If it was rare for Rahul Gandhi to hitch a ride on a local train, it was even rarer for the Mumbai police to lose track of the one they were pursuing.
It happened minutes before the clock struck 1 pm on Friday.
Two grey Tata Safari SUVs, carrying Rahul and the Special Protection Group (SPG) officers travelling from Bhaidas Hall, Vile Parle to Ghatkopar, broke the convoy at an intersection. Caught unawares, drivers of the Mumbai police vehicles following the broken convoy screeched to a halt.
In the convoy was Police Commissioner D Sivanandhan.
Two minutes later, the wireless sets in their vehicles crackled to life with a direction from the police control room to follow Sivanandhan’s white Honda Civic. The Honda had started following Gandhi’s vehicle.
“It was then that we learnt that he [Rahul Gandhi] is going to Andheri station,” said a police officer, who was part of the convoy. “We were given very little time to react,” said Himanshu Roy, joint commissioner of police (law & order).
The only ones who knew about Gandhi’s plan were the SPG personnel.
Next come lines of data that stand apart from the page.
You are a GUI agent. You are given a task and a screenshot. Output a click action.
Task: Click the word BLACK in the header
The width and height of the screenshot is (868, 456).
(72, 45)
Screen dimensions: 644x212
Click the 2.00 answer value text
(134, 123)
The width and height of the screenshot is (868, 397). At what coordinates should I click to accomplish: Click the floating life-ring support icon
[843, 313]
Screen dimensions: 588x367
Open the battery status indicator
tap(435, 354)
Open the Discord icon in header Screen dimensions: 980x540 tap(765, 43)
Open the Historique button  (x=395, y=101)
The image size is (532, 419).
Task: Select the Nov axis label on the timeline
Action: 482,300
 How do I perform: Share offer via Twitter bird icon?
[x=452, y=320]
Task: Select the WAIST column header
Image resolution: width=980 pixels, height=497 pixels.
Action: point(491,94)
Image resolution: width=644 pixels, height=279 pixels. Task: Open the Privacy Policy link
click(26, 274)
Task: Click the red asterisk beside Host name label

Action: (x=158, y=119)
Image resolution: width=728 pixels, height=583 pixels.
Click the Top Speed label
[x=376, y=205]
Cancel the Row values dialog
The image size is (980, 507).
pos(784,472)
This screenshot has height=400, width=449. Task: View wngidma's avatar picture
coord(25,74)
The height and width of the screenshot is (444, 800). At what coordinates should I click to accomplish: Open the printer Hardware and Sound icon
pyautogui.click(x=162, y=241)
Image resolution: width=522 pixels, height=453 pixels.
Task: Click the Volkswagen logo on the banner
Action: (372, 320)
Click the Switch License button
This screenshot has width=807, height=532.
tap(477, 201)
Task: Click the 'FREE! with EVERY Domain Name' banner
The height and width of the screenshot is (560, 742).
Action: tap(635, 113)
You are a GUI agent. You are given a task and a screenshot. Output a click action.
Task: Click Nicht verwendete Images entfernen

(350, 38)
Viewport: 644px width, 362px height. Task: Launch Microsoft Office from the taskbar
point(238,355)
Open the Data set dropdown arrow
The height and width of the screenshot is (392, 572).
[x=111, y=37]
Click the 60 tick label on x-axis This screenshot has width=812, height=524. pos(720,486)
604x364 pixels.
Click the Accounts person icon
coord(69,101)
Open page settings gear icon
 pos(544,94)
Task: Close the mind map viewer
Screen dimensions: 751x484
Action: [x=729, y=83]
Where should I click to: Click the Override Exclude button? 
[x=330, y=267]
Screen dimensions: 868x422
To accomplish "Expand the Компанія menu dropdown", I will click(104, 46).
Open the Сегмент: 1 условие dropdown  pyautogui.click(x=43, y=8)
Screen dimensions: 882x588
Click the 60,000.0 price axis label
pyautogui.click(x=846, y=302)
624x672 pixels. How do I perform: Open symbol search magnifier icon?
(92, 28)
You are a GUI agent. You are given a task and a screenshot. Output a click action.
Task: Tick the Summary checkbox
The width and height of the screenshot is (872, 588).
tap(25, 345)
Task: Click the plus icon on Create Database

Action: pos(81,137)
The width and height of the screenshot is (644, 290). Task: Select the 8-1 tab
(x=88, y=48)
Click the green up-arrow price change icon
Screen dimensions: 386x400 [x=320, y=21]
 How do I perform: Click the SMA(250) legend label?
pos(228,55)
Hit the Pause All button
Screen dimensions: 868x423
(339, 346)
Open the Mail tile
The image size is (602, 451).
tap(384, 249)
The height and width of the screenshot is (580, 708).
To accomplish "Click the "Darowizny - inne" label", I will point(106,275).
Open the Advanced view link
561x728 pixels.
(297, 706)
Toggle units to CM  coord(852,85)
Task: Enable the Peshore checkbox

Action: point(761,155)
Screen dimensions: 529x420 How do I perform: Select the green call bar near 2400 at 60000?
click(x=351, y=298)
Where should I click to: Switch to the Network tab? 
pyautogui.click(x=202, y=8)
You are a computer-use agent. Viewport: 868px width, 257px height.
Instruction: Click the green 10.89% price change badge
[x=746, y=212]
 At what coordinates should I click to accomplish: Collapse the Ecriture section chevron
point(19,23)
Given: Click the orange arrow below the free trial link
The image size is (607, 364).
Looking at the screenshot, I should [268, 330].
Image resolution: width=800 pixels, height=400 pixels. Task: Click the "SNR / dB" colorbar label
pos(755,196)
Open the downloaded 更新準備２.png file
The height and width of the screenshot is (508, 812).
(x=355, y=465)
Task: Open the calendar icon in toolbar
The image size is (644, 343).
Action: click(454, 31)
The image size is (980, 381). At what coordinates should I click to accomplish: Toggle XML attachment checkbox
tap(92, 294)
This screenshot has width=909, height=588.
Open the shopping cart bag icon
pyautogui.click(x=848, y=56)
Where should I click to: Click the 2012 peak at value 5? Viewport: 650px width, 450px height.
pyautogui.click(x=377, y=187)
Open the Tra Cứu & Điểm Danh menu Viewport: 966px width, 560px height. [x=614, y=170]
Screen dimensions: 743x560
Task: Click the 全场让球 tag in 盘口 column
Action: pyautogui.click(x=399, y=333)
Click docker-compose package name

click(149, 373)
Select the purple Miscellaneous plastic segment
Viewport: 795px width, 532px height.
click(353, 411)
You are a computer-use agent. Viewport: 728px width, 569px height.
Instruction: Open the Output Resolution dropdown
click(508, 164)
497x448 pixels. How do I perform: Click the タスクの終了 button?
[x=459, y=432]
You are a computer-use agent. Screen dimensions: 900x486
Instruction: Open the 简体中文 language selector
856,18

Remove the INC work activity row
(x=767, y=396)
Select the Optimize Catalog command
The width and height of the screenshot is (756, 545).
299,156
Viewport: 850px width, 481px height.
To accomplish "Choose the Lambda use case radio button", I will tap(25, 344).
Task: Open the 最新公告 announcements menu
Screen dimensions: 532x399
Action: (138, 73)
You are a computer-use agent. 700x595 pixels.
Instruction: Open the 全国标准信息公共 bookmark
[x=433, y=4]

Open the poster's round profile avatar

The only one in the 40,000-strong Mumbai police who the SPG had given a hint to was Sivanandhan.
SPG Director B. V. Wanchoo, Sivanandhan’s 1976 Indian Police Service batch mate, had told him that Gandhi might follow a ‘Plan B’.
“It was a plan B sort of situation,” Sivanandhan told HT. “The idea was to not have any elaborate arrangements.”
The police convoy, led by Sivanandhan, reached the bank near Andheri railway station minutes after Gandhi reached. The surprise tour of Mumbai police’s Close Protection Team ended with the police commissioner travelling in the train with Gandhi. Sivanandhan lost his badge and medal in the crowd. A constable later found them and returned them to Sivanandhan.